EXCERPTED PASSAGE -
▼▼▼

Summary: 80,000 Hours Podcast — Jan Leike on Superalignment

Overview

In episode #159 of the 80,000 Hours Podcast, Jan Leike — then head of alignment at OpenAI and co-leader of the superalignment project — details OpenAI’s ambitious plan to solve the alignment problem for superintelligent AI systems. OpenAI committed 20% of its compute resources to this goal within a four-year timeframe. Leike explains the technical research agenda, why he believes alignment is tractable, and the specific risks that make the problem urgent.

The Superalignment Project

OpenAI’s Superalignment project represents one of the largest institutional commitments to alignment research. Its core strategy is to automate alignment research using AI itself — building AI systems that can help solve the alignment problem for even more powerful successors. The project focuses on three technical pillars:

1. Mechanistic Interpretability

Understanding the internal workings of neural networks — what individual neurons and circuits do, how information flows through models, and why models make specific decisions. This is essential for verifying that a system is genuinely aligned rather than merely appearing aligned.

2. Generalization

Ensuring that alignment properties learned during training transfer reliably to new situations. A model that behaves well on training data but unpredictably on novel inputs is not truly aligned, even if it passes all existing evaluations.

3. Scalable Oversight

Developing methods for humans (possibly assisted by AI) to effectively supervise systems that are more capable than any individual human. This connects directly to paul-christiano’s work on iterative-amplification and is perhaps the most fundamental challenge: how do you evaluate the quality of work done by something smarter than you?

Why Alignment Is Tractable

Leike expresses cautious optimism about alignment, arguing that several recent developments are favorable:

  • Large language models understand natural language — This is enormously helpful because it means AI systems can comprehend human instructions, values, and feedback in the same medium humans use to communicate. Compared to earlier paradigms (where translating human intent into machine-readable objectives was a major bottleneck), LLMs provide a much more natural interface.

  • LLMs “know so much about humans” — Having been trained on vast quantities of human text, language models have extensive implicit knowledge of human values, norms, and expectations, which provides a foundation for alignment.

  • Alignment is scientifically interesting — Leike argues this is important because it means talented researchers are attracted to the field, and the problems are intellectually rich enough to sustain long-term research programs.

RLHF Limitations

A critical point in the episode is that current alignment techniques, particularly Reinforcement Learning from Human Feedback (RLHF), are insufficient for superintelligent AI. The core problem: a superintelligent system “could think of all kinds of ways to subtly subvert us, or try to deceive us or lie to us in a way that is really difficult for us to check.”

▲▲▲

WHAT TO DO -
A. According to the podcast summary, what share of its compute did OpenAI commit to superalignment, and over what timeframe?
B. List the technical pillars of the Superalignment project that the podcast summary names.
C. Why does the podcast summary say RLHF is insufficient for superintelligent AI?
None of the records are needed for this work.

DATASET ENTRIES -
▼▼▼

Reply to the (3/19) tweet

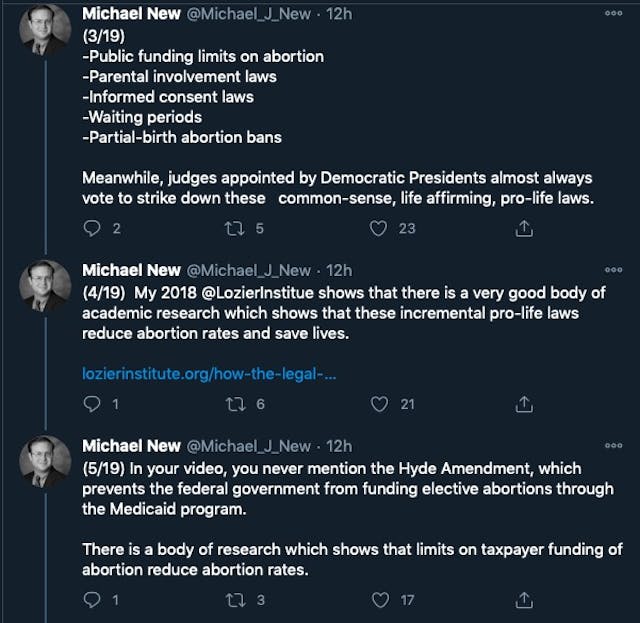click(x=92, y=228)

▲▲▲
▼▼▼

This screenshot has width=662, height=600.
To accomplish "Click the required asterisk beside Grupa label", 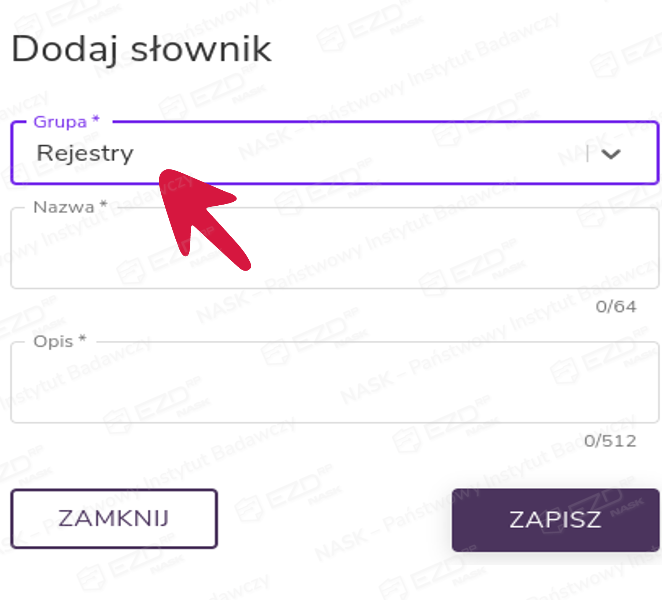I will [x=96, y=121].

▲▲▲
▼▼▼

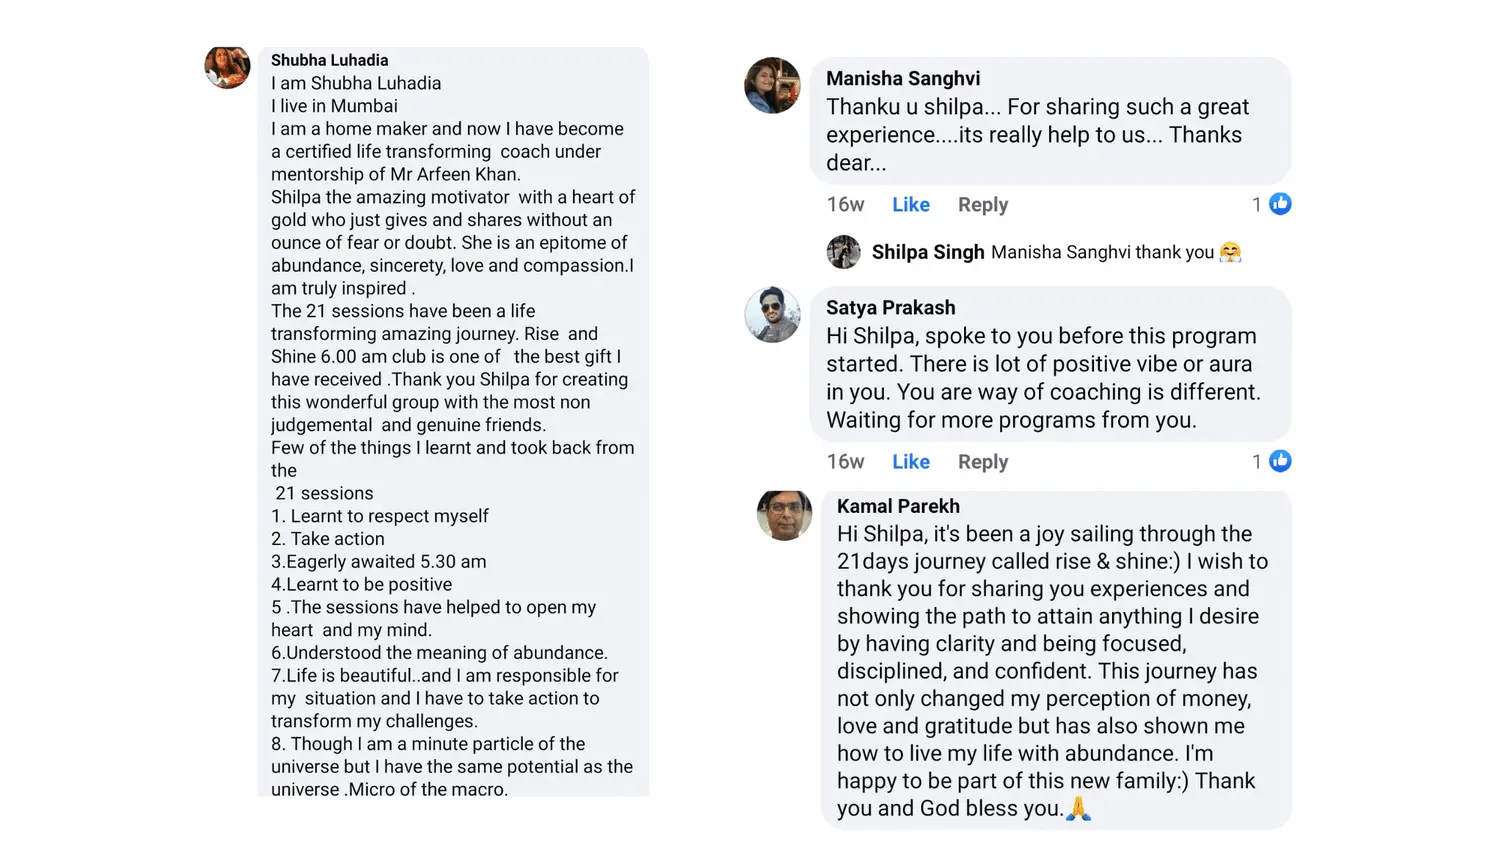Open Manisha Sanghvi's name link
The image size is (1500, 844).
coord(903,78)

▲▲▲

ANSWERS PER TASK -
A. 20% of its compute resources, within a four-year timeframe.

B. Mechanistic interpretability, generalization, and scalable oversight.

C. A superintelligent system could find many ways to subtly subvert humans, deceive them, or lie to them in ways that are very hard for humans to check.